Supermarket mogul Ron Burkle and his investment arm Yucaipa have purchased a large part of US luxury retail chain Barneys New York's debt, according to reports.
Citigroup Inc sold a big part of Barneys' secured term loan to Burkle at about 60 cents on the dollar. Yucaipa also bought a big part of Barneys' subordinated debt, says the report that first appeared in the Wall Street Journal on Friday.
Barneys, which is owned by Dubai's Istithmar World Capital, hired restructuring advisory firm Perella Weinberg earlier this year to help shore up its financial position. The luxury chain, with stores in cities like New York and Chicago, has struggled in the recession.
Istithmar, a unit of Dubai World, bought Barneys for $942 million from Jones Apparel Group in 2007. It provided some additional funding to the chain in April, allowing it to pay for its shipments for the rest of the year.
Burkle has bought a large part of the company's secured term loan from Citigroup Inc at about 60 cents on the dollar, the WSJ report says. Burkle, through his investment fund, also bought a chunk of Barneys' subordinated debt.
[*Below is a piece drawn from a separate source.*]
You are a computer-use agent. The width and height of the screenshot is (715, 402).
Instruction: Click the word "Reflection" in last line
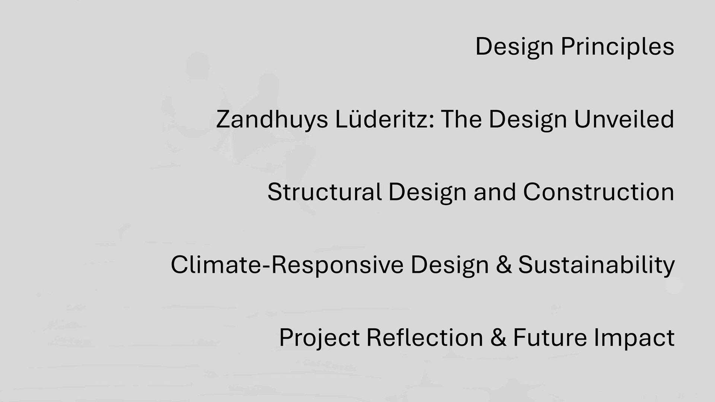pos(425,338)
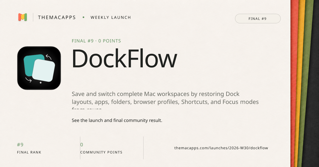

The investment could make Burkle a pivotal player in the future of Barneys, a 42-store high-fashion chain whose cachet has attracted a rotating cast of corporate owners.
Barneys took on debts of about $500 million to fund the purchase. Since then, economic woes have crimped Barneys' sales, and it has been without a chief executive for the past 18 months.
Hedge-fund manager Richard Perry is expected to be the key player in any negotiations as his hedge fund holds a controlling position in Barneys' senior debt.